Seeing my Grammy over FaceTime and Zoom during the last week of her life was one of the hardest things I’ve ever done. Just two months ago, she was debilitated but still very alert and able to hold a semi-coherent conversation. Then she caught COVID, and everything changed. After she initially tested positive for COVID, and even after she recovered, she was completely immobile during the virtual meetings I had with her and was almost entirely unable to communicate. She could not even wave or blink when I asked if she could acknowledge my presence. She was no longer the woman I knew and loved for my entire life, and it was clear to me that the woman I knew would not want to suffer among these conditions. I hope she is now in a better place and feeling much relief from the struggles that plagued her. I’m sure that she has been greeted amicably by those who passed away before her including my Grandpa Howard and her parents Max and Edith.

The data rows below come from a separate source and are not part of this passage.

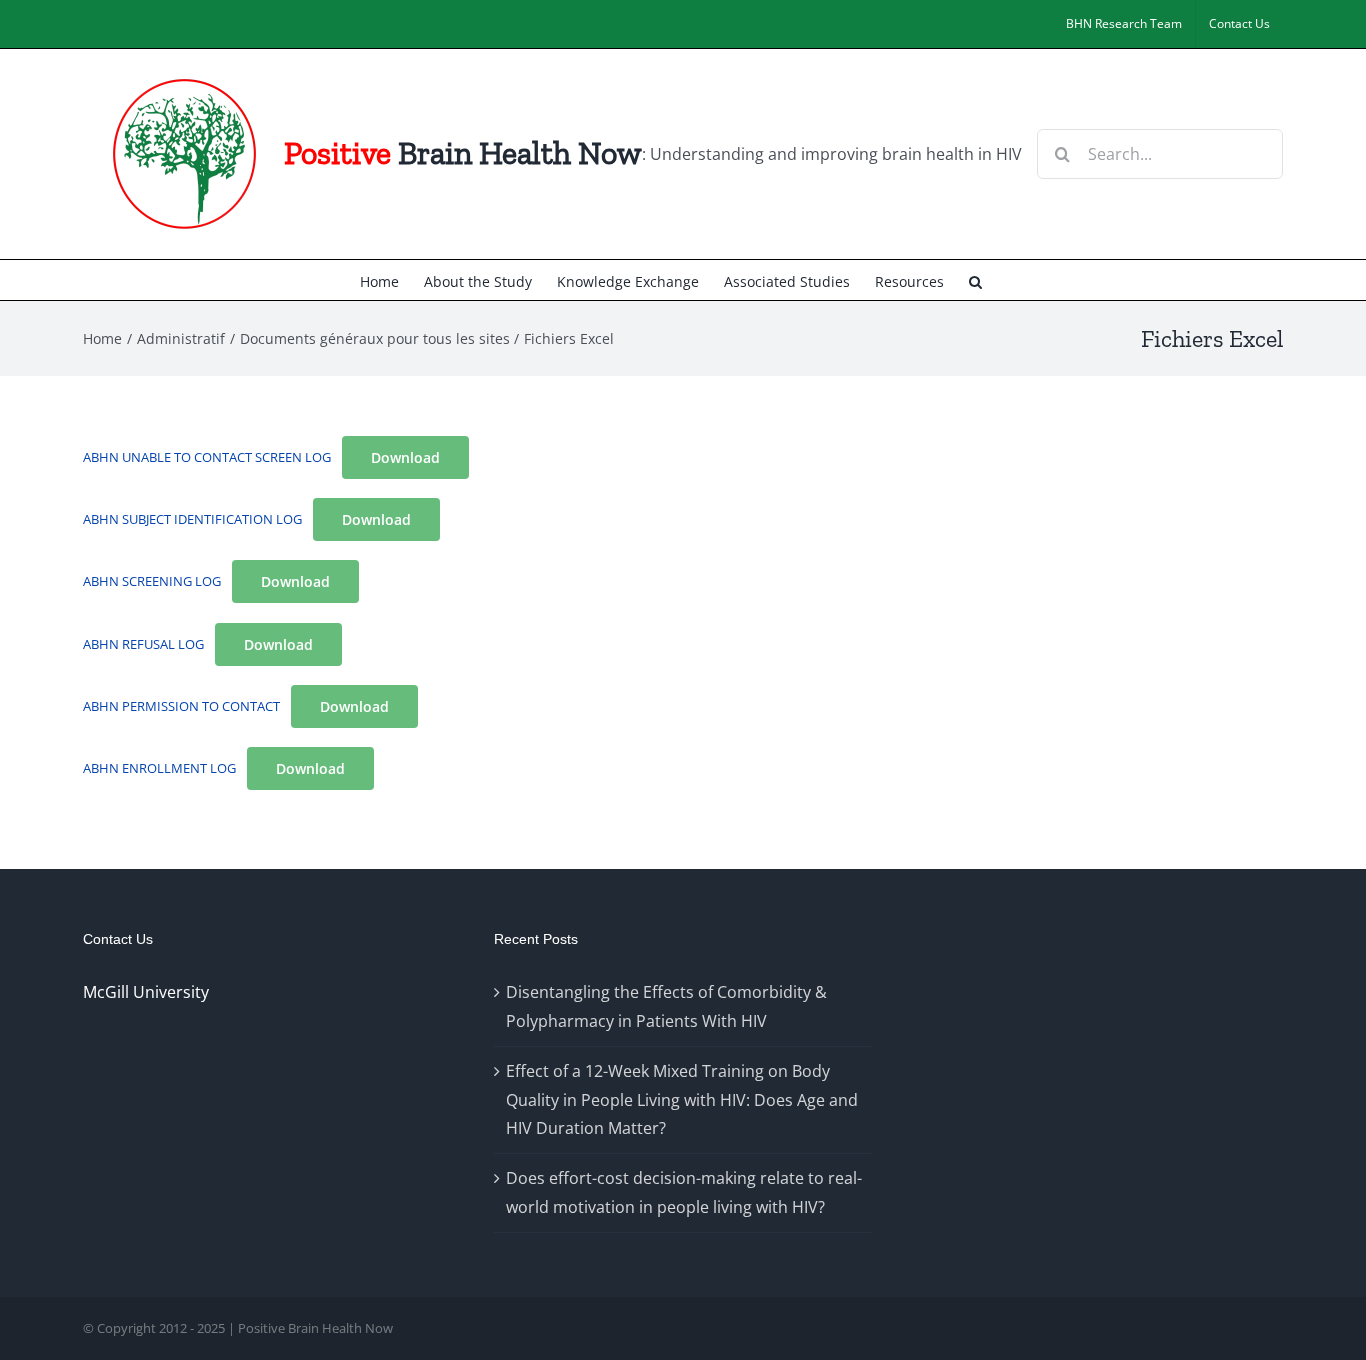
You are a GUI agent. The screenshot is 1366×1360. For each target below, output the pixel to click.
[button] (975, 280)
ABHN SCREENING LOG (152, 581)
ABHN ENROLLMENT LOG (159, 768)
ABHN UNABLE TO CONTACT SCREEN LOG (207, 457)
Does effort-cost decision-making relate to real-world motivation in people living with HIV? (684, 1192)
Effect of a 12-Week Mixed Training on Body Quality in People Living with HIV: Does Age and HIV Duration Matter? (682, 1100)
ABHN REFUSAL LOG (143, 644)
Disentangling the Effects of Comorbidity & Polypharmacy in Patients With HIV (666, 1006)
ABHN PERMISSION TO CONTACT (181, 706)
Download (405, 457)
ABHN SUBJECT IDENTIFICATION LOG (192, 519)
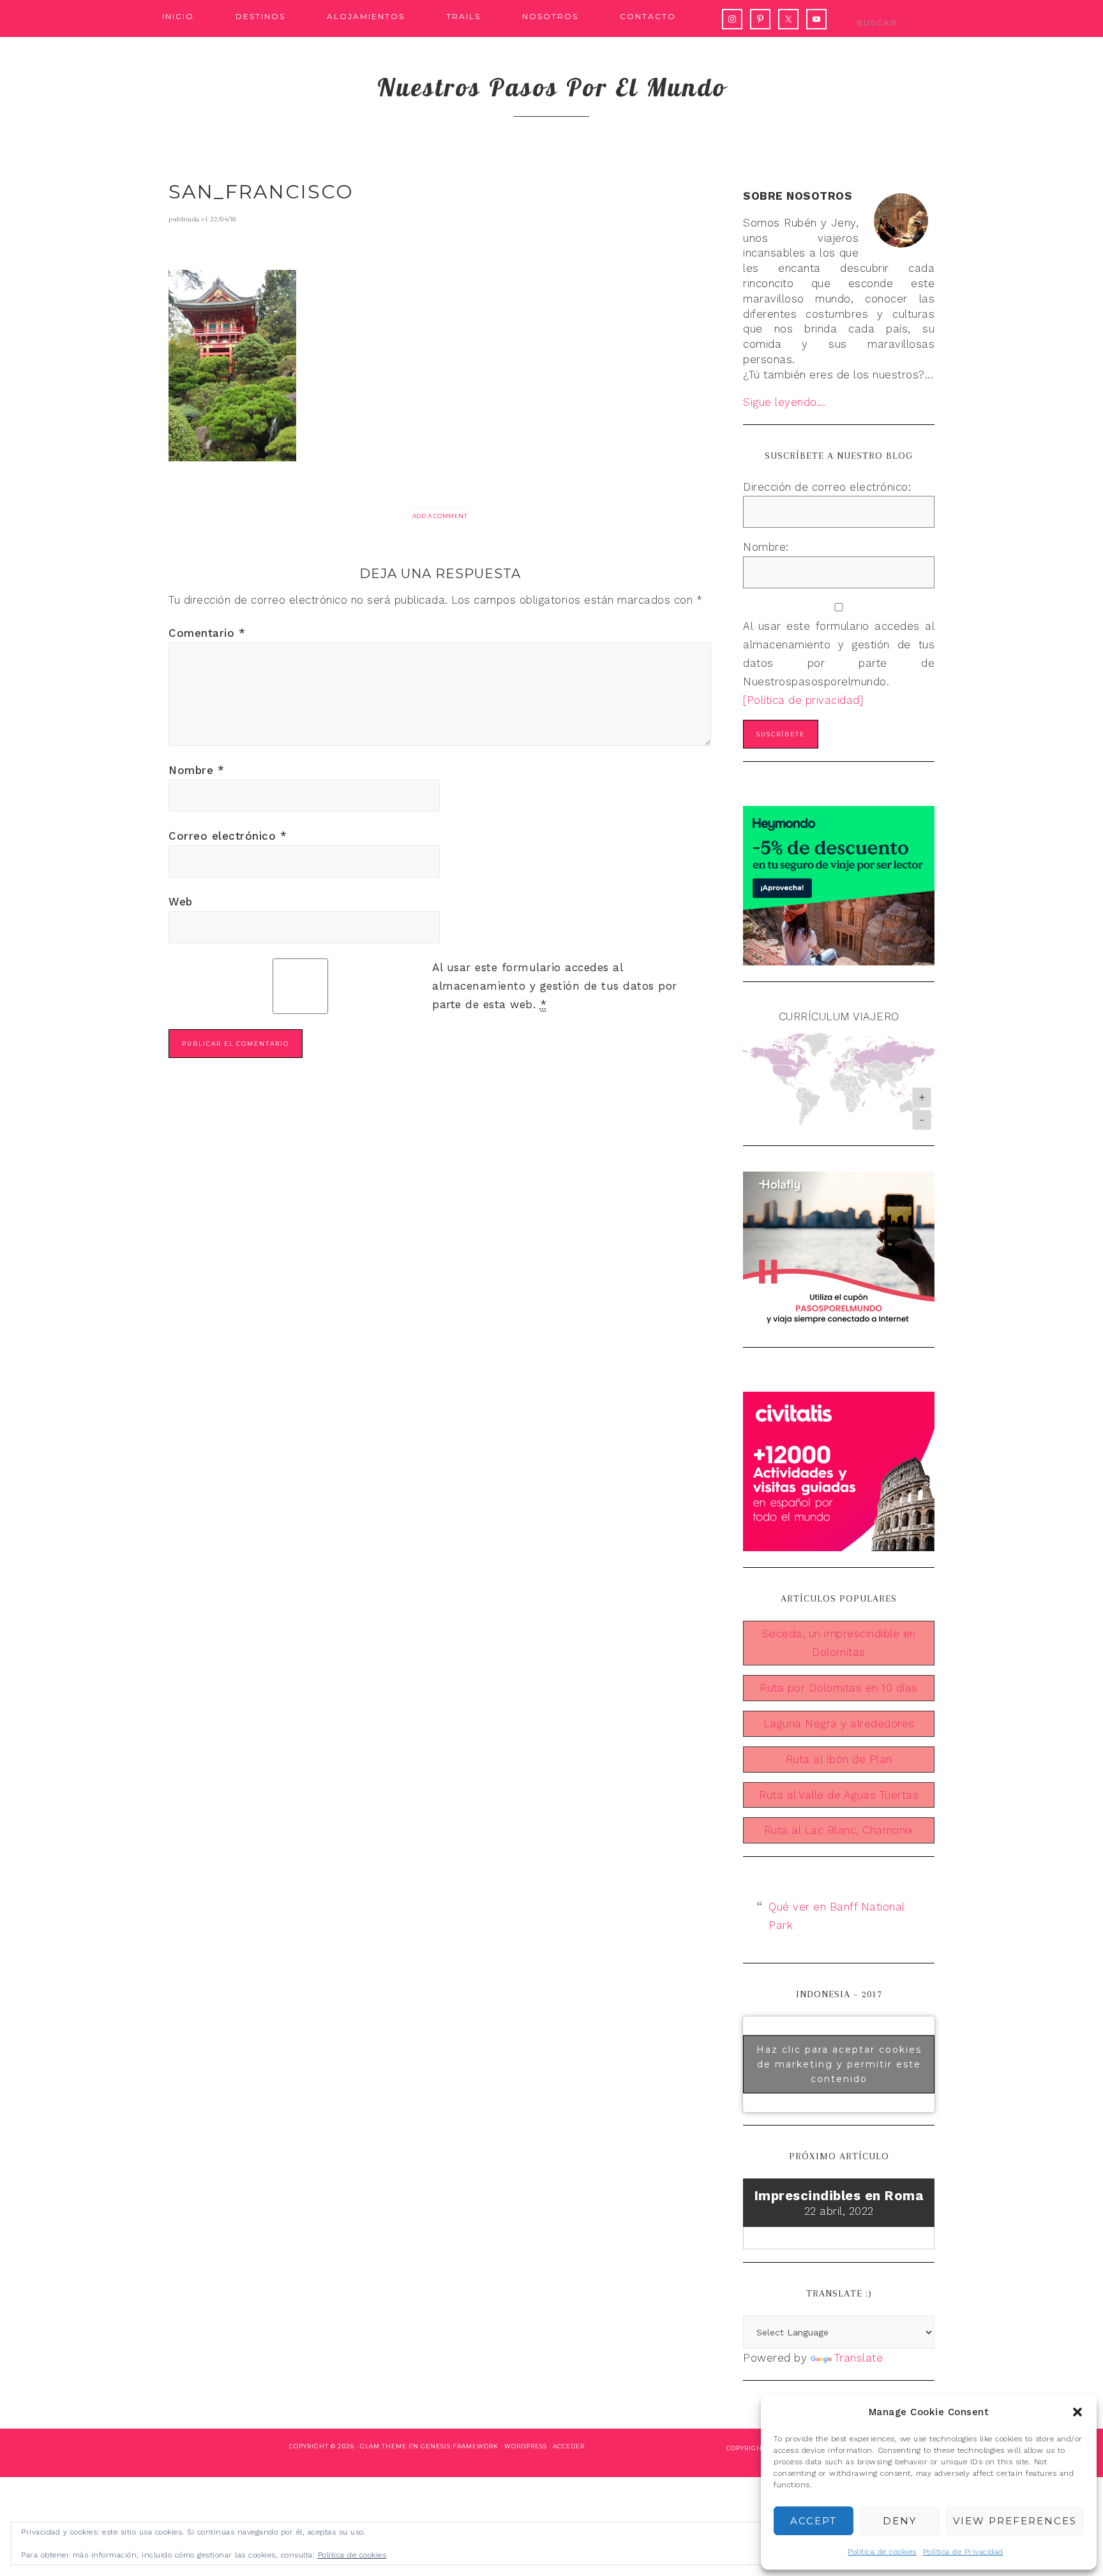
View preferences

My world has been changed now that my Grammy is no longer in it. However, this past year has involved adapting to many obstacles, and one thing my Grammy taught me continuously is the importance of being able to persevere through challenging times. In the
Disney movie Frozen 2, the character of Anna conveys the necessity of doing “the next right thing” and simply taking baby steps toward progress when confronted with a great loss. I now feel motivated to apply this lesson to my own life, as I know my Grammy would want me to continue striving toward success and happiness. I will definitely be experiencing pain and grief for the near future; there is no denying that. But, I will also be carrying my Grammy’s memory with me, and holding on to the moments we shared that have helped me advance in life.
Zichrona l’bracha – May her memory be a blessing, now and always.